Here is the latest report on his attempt to receive an administrative review of tax evasion charges that were cited by the Chinese government as the excuse for unlawfully detaining the artist for 81 days: China's Ai Weiwei appeals for lesser-known detainees. If you are unfamiliar with the story, Ai Weiwei was initially arrested without a formal charge, and it was only after immense international pressure, did the artist and social activist reappear in a highly unorthodox series of events. Since his release, he has been banned from leaving the country, and he has faced a series of hurdles in receiving a fair review of the charges set against him.
The artist rightfully calls the 1.3 million dollars the government requested from him as a 'ransom.' Supporters around the globe have pitched into his fund, but in a faulty catch-22, the act of paying the government is a tacit admission of guilt, even though it is required for a review to occur in the first place.
This is not the first time Ai Weiwei has been harassed by Chinese officials.
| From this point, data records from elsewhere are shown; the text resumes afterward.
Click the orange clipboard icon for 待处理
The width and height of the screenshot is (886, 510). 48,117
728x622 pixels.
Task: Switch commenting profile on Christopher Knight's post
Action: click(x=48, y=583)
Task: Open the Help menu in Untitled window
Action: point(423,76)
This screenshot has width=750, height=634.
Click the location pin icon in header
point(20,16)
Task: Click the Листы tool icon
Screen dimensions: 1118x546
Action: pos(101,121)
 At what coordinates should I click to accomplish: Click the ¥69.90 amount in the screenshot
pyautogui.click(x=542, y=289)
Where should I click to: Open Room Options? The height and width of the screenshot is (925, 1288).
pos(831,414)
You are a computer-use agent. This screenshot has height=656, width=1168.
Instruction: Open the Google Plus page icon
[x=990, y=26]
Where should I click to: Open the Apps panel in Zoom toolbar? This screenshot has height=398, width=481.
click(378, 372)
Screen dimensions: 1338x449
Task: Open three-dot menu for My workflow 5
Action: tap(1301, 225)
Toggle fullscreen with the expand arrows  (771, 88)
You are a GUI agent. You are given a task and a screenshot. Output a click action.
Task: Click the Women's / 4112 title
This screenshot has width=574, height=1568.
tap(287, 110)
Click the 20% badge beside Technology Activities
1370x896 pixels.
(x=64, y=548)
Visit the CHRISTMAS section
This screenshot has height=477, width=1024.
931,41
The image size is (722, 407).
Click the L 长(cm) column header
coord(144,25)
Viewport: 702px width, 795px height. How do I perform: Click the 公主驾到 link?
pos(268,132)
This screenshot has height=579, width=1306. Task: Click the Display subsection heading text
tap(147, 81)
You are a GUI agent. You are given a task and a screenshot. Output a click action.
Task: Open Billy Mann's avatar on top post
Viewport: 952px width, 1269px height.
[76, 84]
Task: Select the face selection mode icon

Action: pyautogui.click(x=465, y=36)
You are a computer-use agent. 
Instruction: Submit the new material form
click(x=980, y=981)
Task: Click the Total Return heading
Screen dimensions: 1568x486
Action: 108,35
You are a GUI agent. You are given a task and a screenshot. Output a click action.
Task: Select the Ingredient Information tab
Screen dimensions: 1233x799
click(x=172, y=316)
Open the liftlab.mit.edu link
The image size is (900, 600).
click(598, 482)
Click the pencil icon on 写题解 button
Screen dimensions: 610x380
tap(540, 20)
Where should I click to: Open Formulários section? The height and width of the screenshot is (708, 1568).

In January of 2011, his studio in Shanghai was completely razed within a day. In 2009, he was beaten so badly by police, he had to undergo brain surgery. He remains one of China's most vocal critics on human rights abuses and the government's failed cover-ups. Weiwei is also one of China's most internationally recognized artists, notably celebrated for his contribution in helping to design the bird's nest Olympic stadium in 2008.
To keep up to date with Ai Weiwei, I highly recommend following this web site http://www.aiweiweifilm.org/en/get-involved/. There will be a feature length documentary in 2012 called, Never Sorry, that highlights his creative process and struggle for individual expression. I admire artists and leaders who are able to blend their inner creative world with the pragmatic demands of the outer real world. Ai Weiwei is such an artist, but he understands the danger in becoming a lone symbol. That is why he uses his prominence as a bullhorn to speak of other injustices and disappearances that receive less attention: Ai Weiwei's documentaries of human rights abuses.
On a table in Ai's work studio, balloons printed with the words "Free Chen Guangcheng" were stuffed in a vase. Chen is a blind legal activist whose long confinement in his village in eastern China has sparked widespread anger.